Manhã de domingo, Praça Maciel Pinheiro, Boa Vista. Recife acordava calmo nas redondezas da pracinha. Neste lugar, quando criança, a escritora Clarice Lispector morava na casa da esquina. Era um tempo em que as ruas carregavam metáforas nos seus nomes.
Mesmo desgastada, a casa de Clarice é bela. Uma placa anuncia que será restaurada e transformada em museu. Certamente ficará à altura de seu nome.
Chegando da Ucrânia na companhia dos pais, conviveu com anjos e fantasmas que povoavam a Capital pernambucana nas primeiras décadas do século passado.
A base espiritual da autora de A Paixão segundo G.H. tem raízes no mundo urbano do Recife romântico, quando a poesia corria fagueira pelas esquinas das ruas do Cais. Naquele tempo, a brisa do mar se misturava com o sopro dos rios e emocionava a menina. Ela tudo observava e ficava calada.
O tempo passou, mas a antiga casa de estilo neoclássico, de portas e janelas escancaradas para deixar entrar a paisagem humana, se tornou companheira de Clarice por toda a sua vida.
Na manhã do domingo, parado em frente da residência da genial romancista, recordo alguns de seus personagens. Recorro ao livro A Hora da Estrela, com o olhar no que ficou estacionado em 1996, ano em que ofereci essa obra de história emblemática para Angélica.
Minha filha descobria os livros e, para estimular o gosto pela leitura, pedia que resumisse para mim o livro que estava lendo. Ganhei uma leitora e a jornalista que se tornou.
No decorrer dos anos, descobri que Angélica tinha lido mais livros do que eu imaginava. Ainda hoje, encontro páginas sublinhadas por ela nas obras literárias de diferentes gêneros. No livro que lhe presenteei, cuja leitura fez primeiro do que eu, destacou diversas frases, principalmente as que falam da arte de escrever, do sentimento que as palavras escritas transmitem. Clarice Lispector conquistou uma leitora.
Olhando as paredes esburacadas e pichadas da antiga residência da grande romancista ucraniano-brasileira, não poderia deixar de compor essa canção, usando enxertos de A Hora da Estrela. Nessa obra, ao falar do ato de escrever, Clarice abre seu coração.

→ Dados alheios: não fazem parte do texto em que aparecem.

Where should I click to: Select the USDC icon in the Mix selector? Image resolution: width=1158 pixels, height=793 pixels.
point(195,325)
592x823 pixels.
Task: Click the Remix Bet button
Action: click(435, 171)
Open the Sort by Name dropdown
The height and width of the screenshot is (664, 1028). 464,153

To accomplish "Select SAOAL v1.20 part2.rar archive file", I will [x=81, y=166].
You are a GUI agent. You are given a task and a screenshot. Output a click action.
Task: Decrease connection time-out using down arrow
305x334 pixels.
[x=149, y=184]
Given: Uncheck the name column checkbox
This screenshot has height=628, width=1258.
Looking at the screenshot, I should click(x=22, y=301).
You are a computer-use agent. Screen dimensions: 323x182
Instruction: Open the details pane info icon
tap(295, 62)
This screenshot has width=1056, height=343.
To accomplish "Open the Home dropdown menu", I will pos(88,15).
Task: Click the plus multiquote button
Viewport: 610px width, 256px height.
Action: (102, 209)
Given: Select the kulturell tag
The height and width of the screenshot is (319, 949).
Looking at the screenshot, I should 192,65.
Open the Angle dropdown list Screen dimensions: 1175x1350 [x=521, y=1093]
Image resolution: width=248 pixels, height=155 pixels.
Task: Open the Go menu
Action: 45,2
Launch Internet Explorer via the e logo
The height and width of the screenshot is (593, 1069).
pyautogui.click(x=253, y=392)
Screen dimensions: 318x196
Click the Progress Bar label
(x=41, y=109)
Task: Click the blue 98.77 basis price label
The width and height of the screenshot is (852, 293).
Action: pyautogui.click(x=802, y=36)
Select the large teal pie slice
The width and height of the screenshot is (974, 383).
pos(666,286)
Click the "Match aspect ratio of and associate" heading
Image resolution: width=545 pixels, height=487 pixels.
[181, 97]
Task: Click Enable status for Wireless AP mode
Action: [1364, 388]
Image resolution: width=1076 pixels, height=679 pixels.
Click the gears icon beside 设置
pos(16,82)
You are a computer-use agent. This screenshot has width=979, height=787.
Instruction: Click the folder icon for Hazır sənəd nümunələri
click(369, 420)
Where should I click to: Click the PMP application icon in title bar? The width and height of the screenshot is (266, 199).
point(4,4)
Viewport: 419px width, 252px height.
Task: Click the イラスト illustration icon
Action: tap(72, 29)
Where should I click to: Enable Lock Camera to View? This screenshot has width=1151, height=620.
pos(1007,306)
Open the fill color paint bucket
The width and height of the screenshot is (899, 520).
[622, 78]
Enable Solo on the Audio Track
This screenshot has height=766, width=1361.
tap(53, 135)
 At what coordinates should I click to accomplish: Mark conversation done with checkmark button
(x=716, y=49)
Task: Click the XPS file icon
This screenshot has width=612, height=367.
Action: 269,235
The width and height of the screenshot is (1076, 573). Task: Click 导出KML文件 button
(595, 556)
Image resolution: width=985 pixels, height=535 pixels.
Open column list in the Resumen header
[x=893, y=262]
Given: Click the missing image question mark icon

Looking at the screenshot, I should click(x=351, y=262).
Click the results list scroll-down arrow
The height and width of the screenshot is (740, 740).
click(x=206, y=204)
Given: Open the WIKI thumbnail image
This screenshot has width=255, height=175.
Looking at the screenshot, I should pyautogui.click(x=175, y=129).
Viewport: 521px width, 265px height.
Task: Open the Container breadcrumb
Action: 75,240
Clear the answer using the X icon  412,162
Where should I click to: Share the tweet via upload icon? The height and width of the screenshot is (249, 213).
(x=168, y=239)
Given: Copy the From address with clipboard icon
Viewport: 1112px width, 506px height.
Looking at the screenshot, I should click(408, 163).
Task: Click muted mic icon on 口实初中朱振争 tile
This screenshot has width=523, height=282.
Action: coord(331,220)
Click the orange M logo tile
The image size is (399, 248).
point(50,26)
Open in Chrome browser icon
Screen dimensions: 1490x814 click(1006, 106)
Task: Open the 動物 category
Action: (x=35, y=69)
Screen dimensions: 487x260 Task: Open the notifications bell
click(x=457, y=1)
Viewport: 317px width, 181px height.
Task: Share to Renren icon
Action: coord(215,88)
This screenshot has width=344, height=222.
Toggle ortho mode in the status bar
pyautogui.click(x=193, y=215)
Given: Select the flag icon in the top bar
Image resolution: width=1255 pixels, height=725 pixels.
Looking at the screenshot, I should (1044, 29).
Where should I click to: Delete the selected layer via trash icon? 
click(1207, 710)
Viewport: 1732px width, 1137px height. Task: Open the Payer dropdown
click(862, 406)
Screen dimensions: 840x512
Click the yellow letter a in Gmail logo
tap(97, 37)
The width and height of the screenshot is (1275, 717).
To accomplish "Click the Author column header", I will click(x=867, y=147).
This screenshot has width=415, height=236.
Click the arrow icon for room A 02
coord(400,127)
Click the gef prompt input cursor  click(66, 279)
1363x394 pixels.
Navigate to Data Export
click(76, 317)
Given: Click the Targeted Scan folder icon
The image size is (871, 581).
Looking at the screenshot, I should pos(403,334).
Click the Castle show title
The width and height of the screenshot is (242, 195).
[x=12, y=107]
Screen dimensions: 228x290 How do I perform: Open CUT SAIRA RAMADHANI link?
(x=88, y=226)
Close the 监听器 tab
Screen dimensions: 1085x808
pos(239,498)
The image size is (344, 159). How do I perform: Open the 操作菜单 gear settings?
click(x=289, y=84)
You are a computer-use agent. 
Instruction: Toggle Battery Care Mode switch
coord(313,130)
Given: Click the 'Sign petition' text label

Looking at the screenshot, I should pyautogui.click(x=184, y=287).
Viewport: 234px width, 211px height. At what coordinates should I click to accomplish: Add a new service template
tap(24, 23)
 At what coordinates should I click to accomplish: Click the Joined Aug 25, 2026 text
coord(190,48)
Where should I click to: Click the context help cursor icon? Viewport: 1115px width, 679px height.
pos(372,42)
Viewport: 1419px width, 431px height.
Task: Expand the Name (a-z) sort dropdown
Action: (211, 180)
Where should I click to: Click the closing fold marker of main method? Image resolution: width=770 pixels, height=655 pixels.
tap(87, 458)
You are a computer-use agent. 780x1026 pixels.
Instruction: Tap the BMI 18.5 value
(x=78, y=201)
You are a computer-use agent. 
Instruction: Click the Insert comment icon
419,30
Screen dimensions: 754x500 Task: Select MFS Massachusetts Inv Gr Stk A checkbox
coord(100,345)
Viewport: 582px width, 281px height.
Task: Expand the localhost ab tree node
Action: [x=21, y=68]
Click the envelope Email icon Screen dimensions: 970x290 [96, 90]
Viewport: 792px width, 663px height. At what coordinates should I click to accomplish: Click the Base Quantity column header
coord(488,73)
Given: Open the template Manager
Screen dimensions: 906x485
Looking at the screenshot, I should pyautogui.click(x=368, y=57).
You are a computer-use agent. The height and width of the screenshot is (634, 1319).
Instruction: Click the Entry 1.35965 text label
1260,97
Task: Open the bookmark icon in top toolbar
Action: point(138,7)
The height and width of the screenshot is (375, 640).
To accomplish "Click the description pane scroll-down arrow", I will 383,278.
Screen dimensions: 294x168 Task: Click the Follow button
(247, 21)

As cidades onde morou serviram de ambientes para suas histórias. As viagens de bonde com os pais à praia em Olinda eram momentos de deslumbre. Adorava observar as paisagens e as pessoas. Entre as estripulias próprias da idade, gostava de colher flores nos jardins das casas para presentear a mãe. Com maestria, transportou essas lembranças para seus textos.
Clarice viveu para sonhar e escrever. Na infância está a base de toda a sua caminhada de escritora. Penetrou na alma humana para melhor conhecer a si mesma. Para elaborar os textos, buscou inspiração na vida das pessoas e na natureza. Ela colocou emoção em tudo o que escreveu. Deixou páginas de grande valor estético, como observamos nos contos, nos romances e na pintura. Seus livros são empolgantes, cativantes e conquistam leitores, mesmo os de tenra idade como Angélica.